I read "The Guernsey Literary and Potato Peel Pie Society" whilst on Alderney - not much concrete in the book, but The Guernsey Press said it had increased American tourist numbers to Guernsey.
I also dipped into "Festung Alderney" by Trevor Davenport and compared the diagrams to the actual sites I visited when at times the visibility was down to shrouded-under-a-white-cloth distance - not like the sky in this postcard. The book is pretty comprehensive, if rather niche.

Monday 19 October 2009

I finally tracked this observation tower down to a field in Guernsey on my research trip. I've been drawing it from a small, old photo for a couple of years, what a difference to see it in a straw-coloured field sprouting satellite dishes and (radio?) masts. It seems to be masquerading as some utility resource for the Guernsey States.

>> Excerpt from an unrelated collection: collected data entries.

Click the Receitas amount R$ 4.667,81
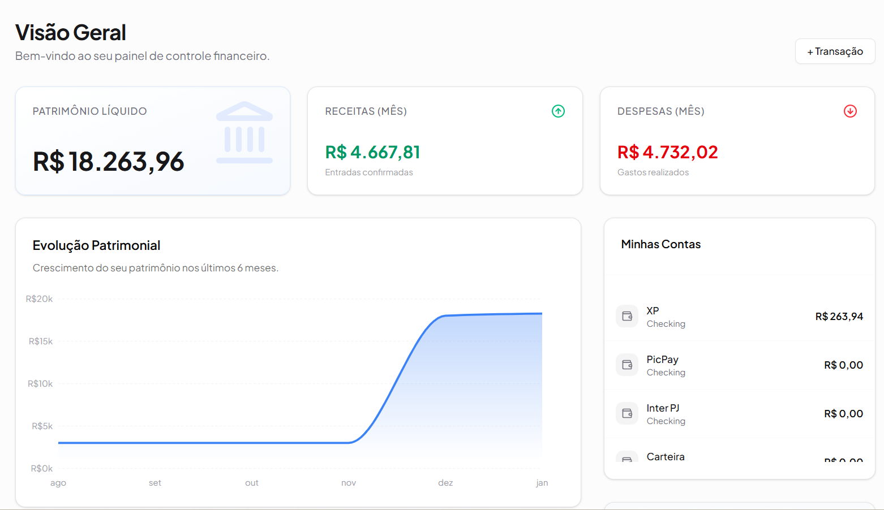884x510 pixels. pyautogui.click(x=372, y=152)
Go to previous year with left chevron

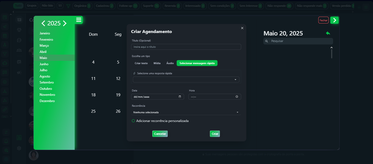coord(43,23)
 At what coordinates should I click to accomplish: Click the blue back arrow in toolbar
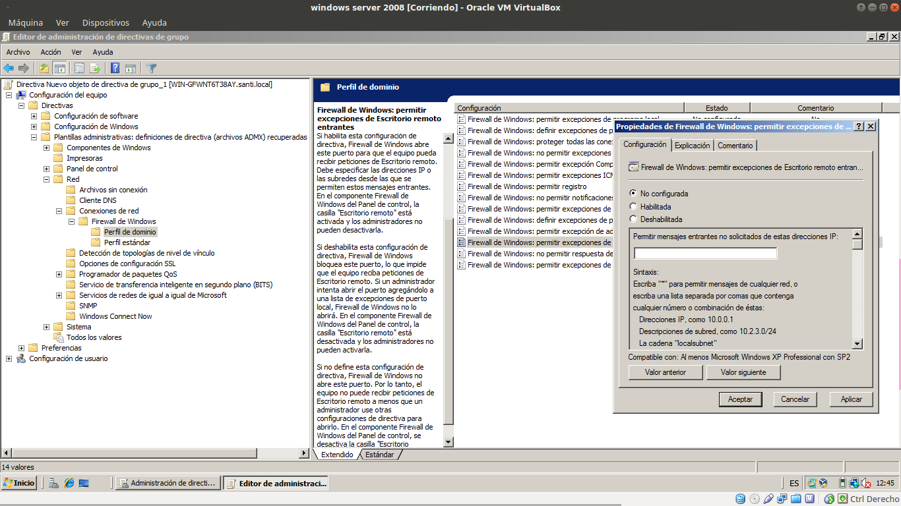pos(9,68)
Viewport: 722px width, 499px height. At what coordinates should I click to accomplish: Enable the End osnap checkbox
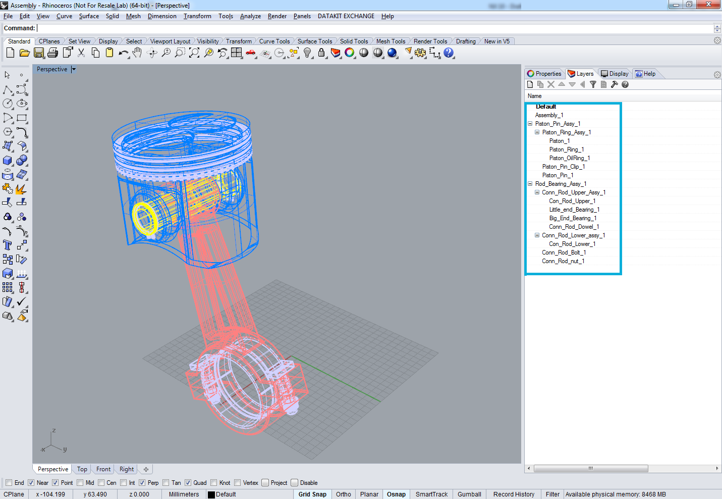pyautogui.click(x=9, y=483)
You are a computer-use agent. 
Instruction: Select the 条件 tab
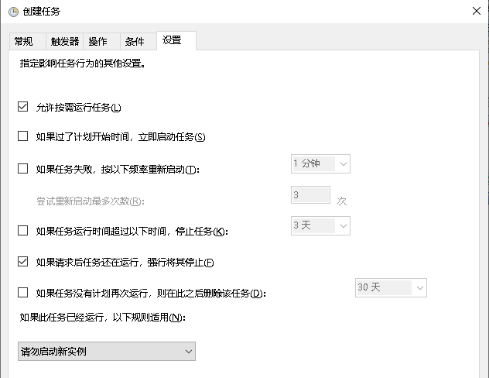[135, 42]
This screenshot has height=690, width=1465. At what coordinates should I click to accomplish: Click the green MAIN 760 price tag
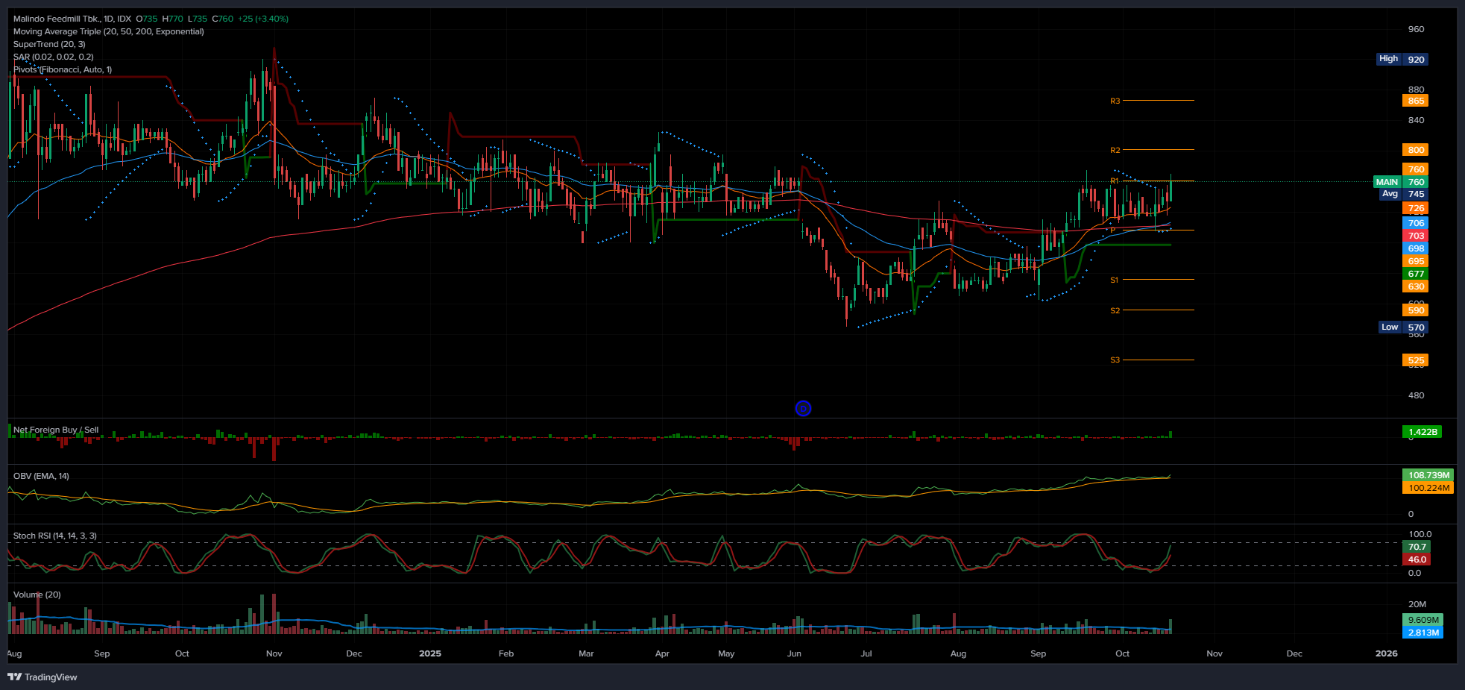click(x=1400, y=182)
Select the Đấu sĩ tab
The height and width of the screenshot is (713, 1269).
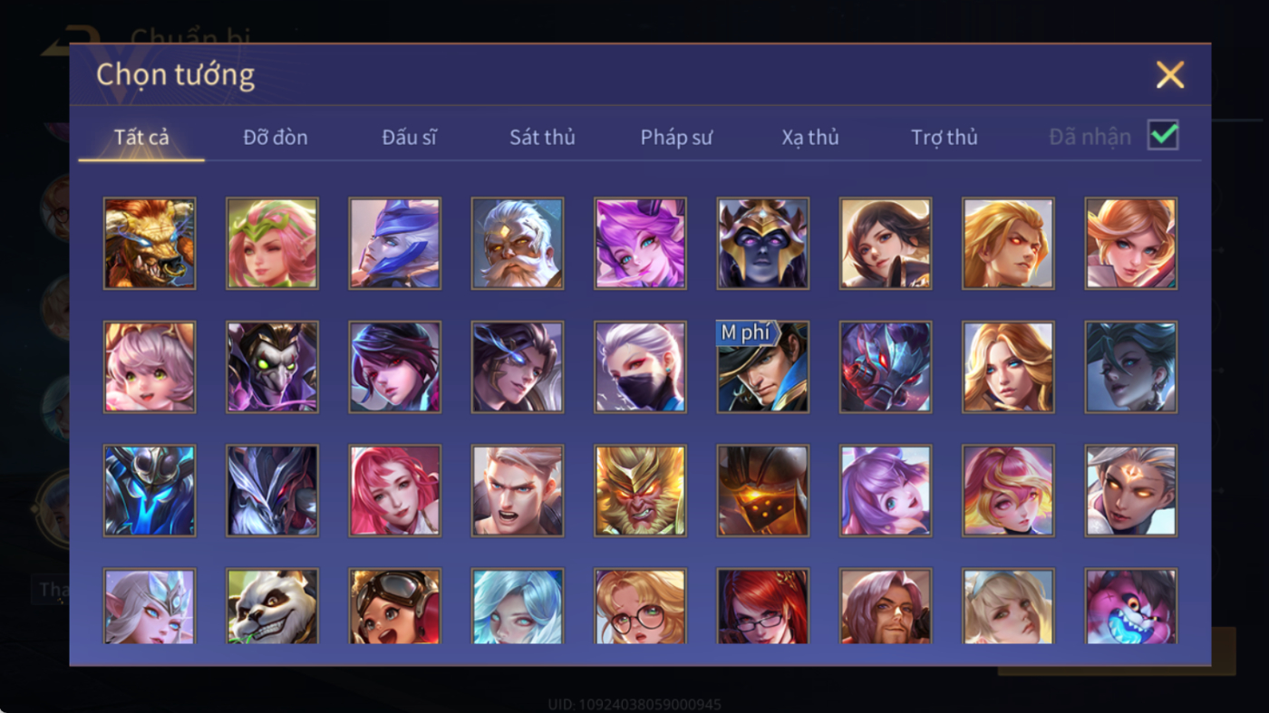[409, 137]
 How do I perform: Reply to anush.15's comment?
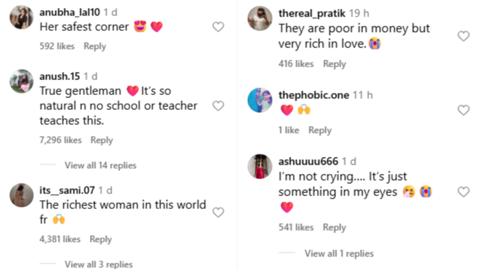(x=102, y=140)
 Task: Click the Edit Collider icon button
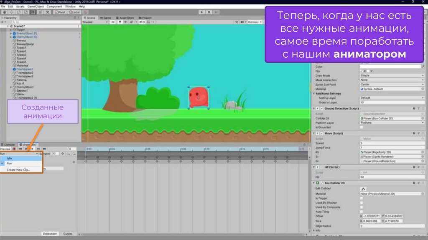tap(364, 189)
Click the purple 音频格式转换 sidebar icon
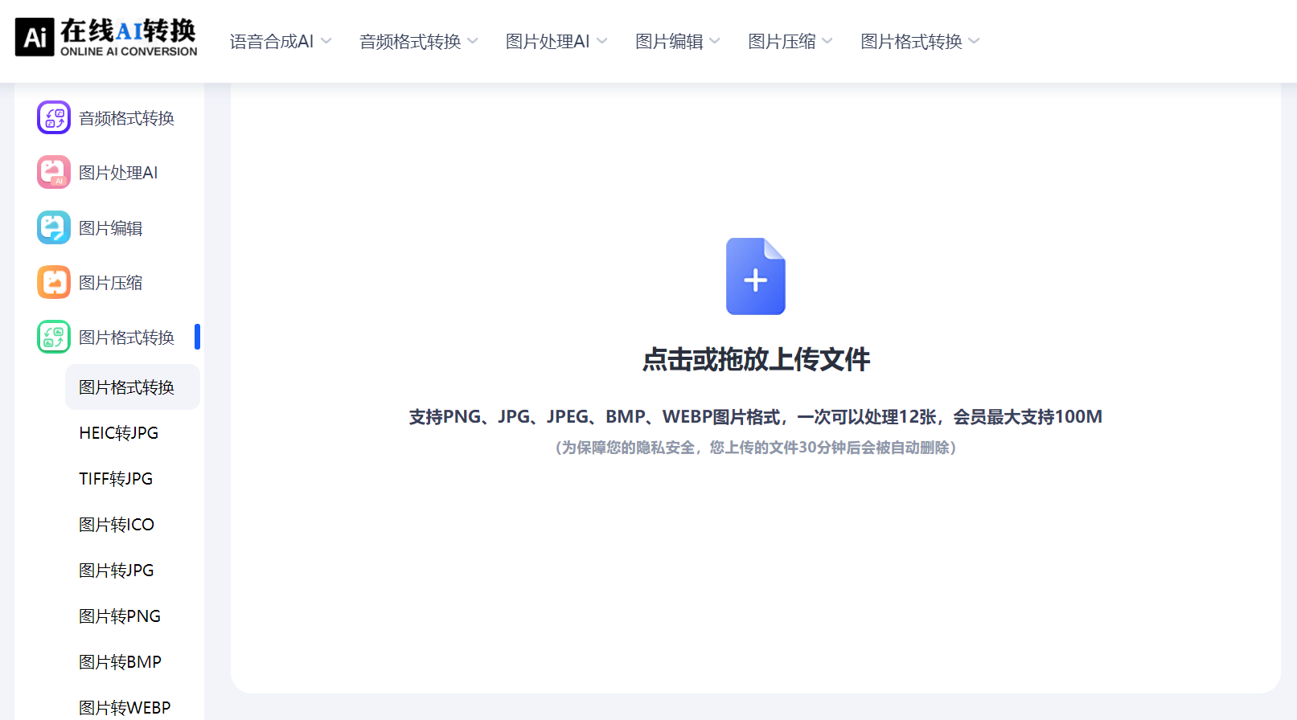Viewport: 1297px width, 720px height. pyautogui.click(x=54, y=118)
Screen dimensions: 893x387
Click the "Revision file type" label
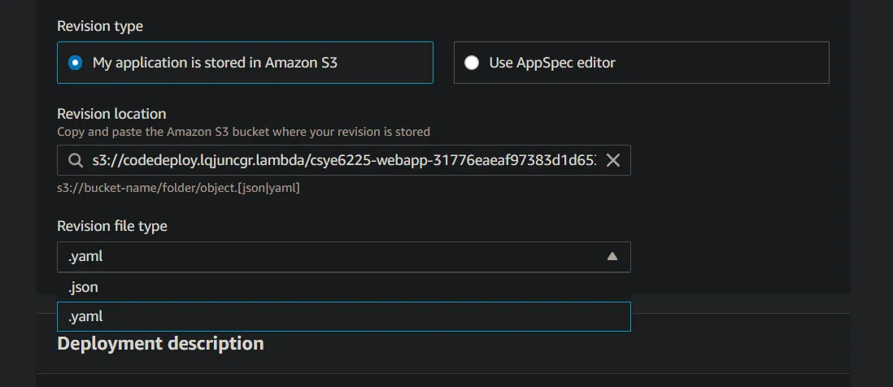pyautogui.click(x=112, y=226)
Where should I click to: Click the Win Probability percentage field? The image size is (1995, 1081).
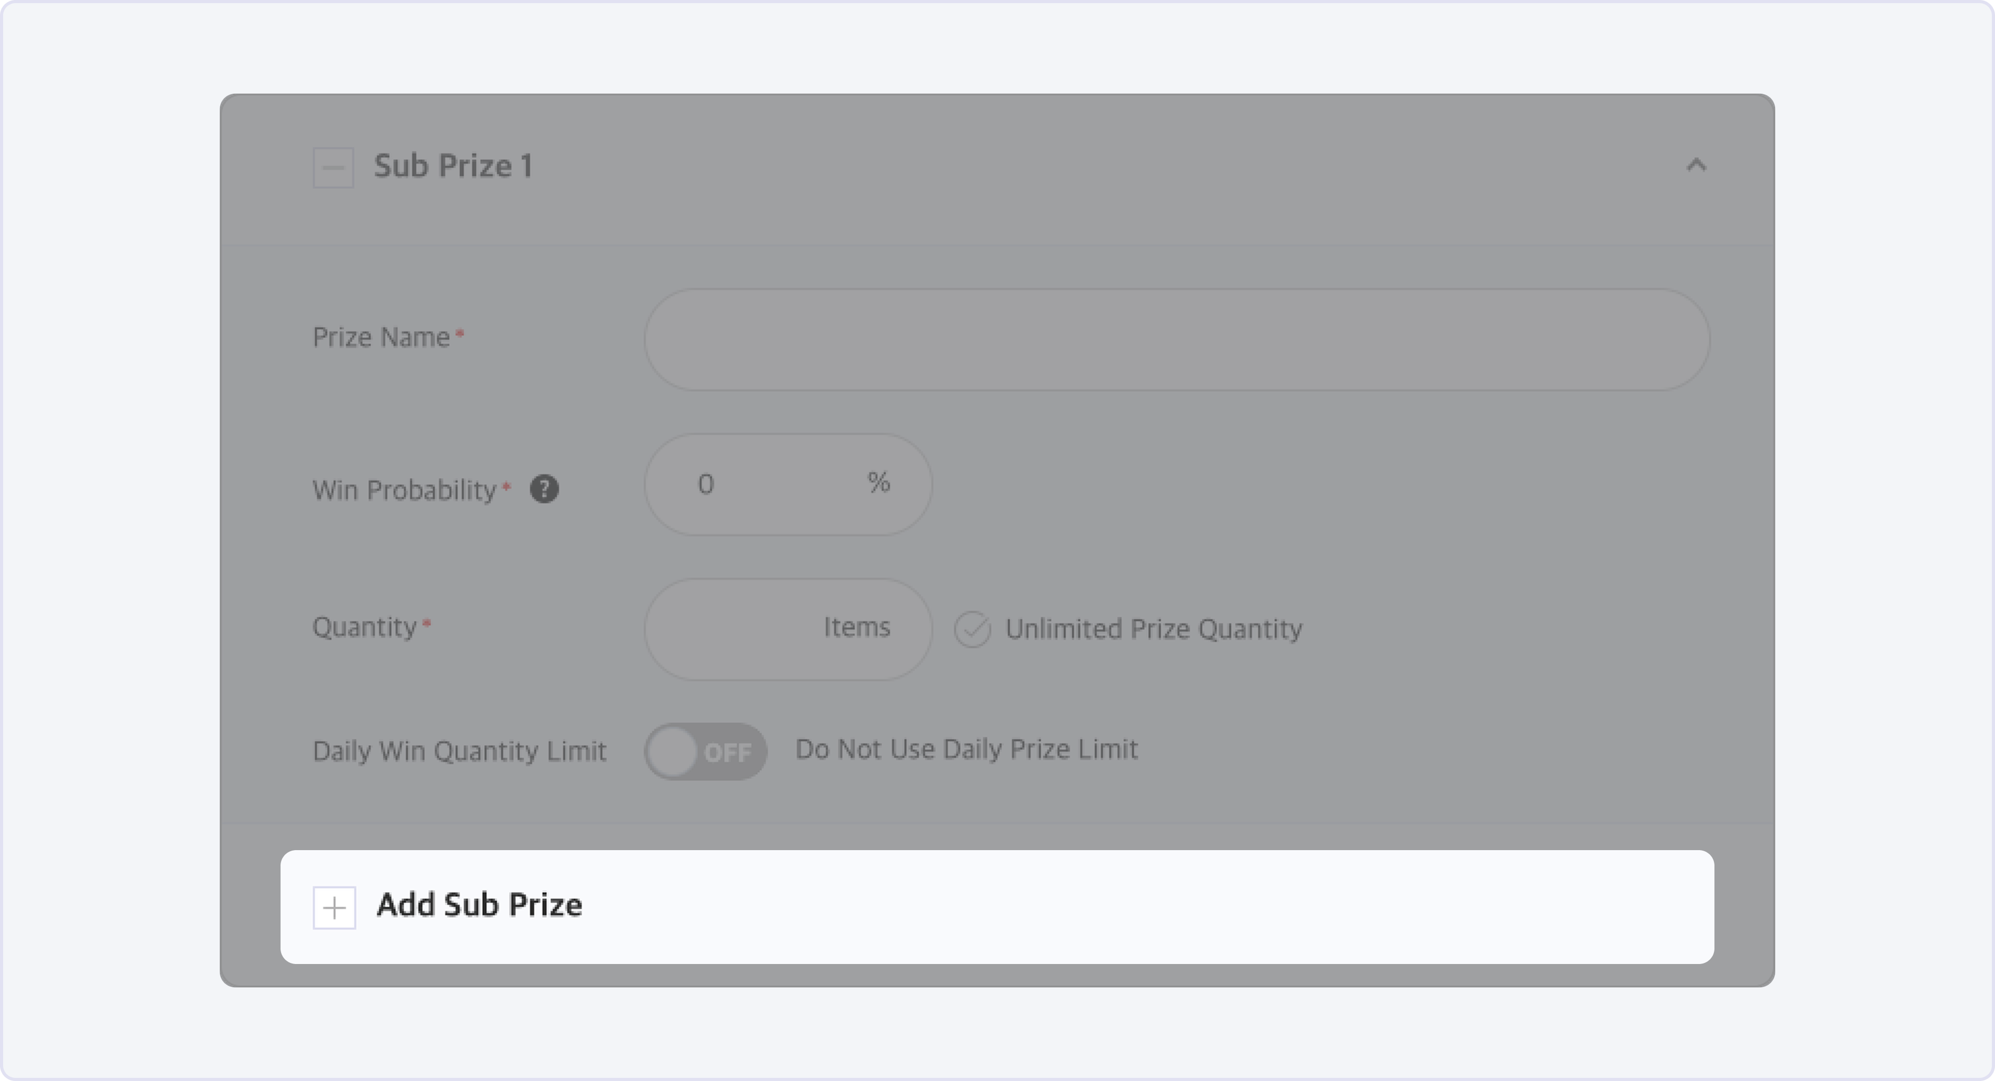click(759, 484)
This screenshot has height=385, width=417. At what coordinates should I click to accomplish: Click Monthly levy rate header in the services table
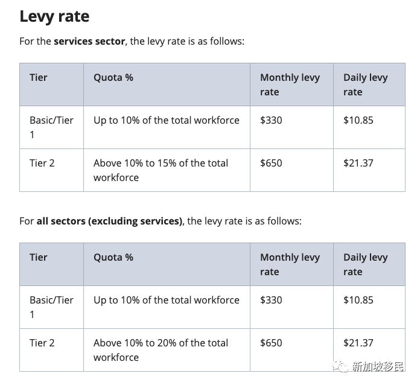tap(290, 84)
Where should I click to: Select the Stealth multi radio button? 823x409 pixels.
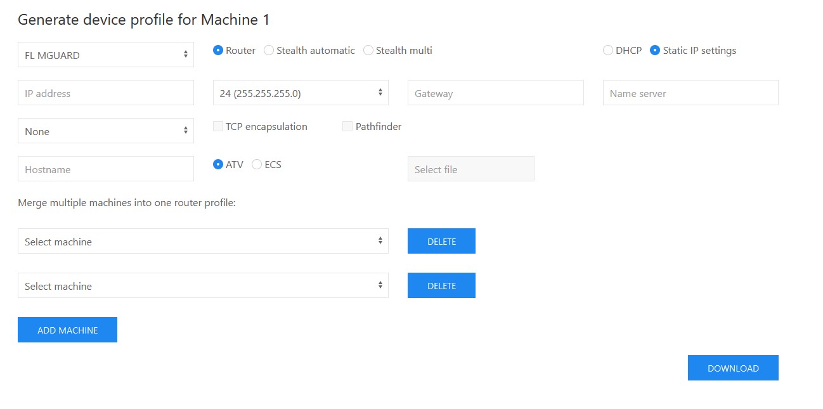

Shell-shrine, bunker, Guernsey. Perhaps a sort of obsessive internal-space camouflage like the WWII domestication of other Channel Island German defence interiors with pictures and ornaments, while hours were wittled away waiting.

Wednesday 14 October 2009

Observation post

This charming place is the Nicolle Tower, Jersey (a different branch of the Nicolles from my family). The 1940's Germans came along and added an extra floor to the existing tower, filling in crenellations with concrete and adding rubber roof tiles to camouflage their observation post. The bedroom (top floor) has a compass painted on the ceiling and as would be expected, far-reaching views on all sides of the coast and hills. It's also an interesting place to have a bath.

Thursday 8 October 2009

Alderney

An island three and a half miles by one and a half and so many fortifications:Napoleonic, Victorian and German WWII, all jammed on top of each other and around each other. Houses turned into defence fortifications then back into houses. Bunkers built on granite forts and camouflaged to look like stone and great angry-looking concrete slits knocked through the Victorian walls. Winding trenches breached by brambles. Anti-tank walls deluged under banks of sand. A very, very long breakwater with rusting railway tracks disappearing off the end. Organisation Todt on overdrive and the misery of the 'slave-workers' embedded in the wood-shuttered cement. The sense of watching and waiting, of being watched by countless, dank, dark gun embrasures, is immense and so often it is the sense of staring out over the sea to something invisible or perhaps about to appear through the fog.
All this and some stunning seafood too.

Persian textile pattern detail on House.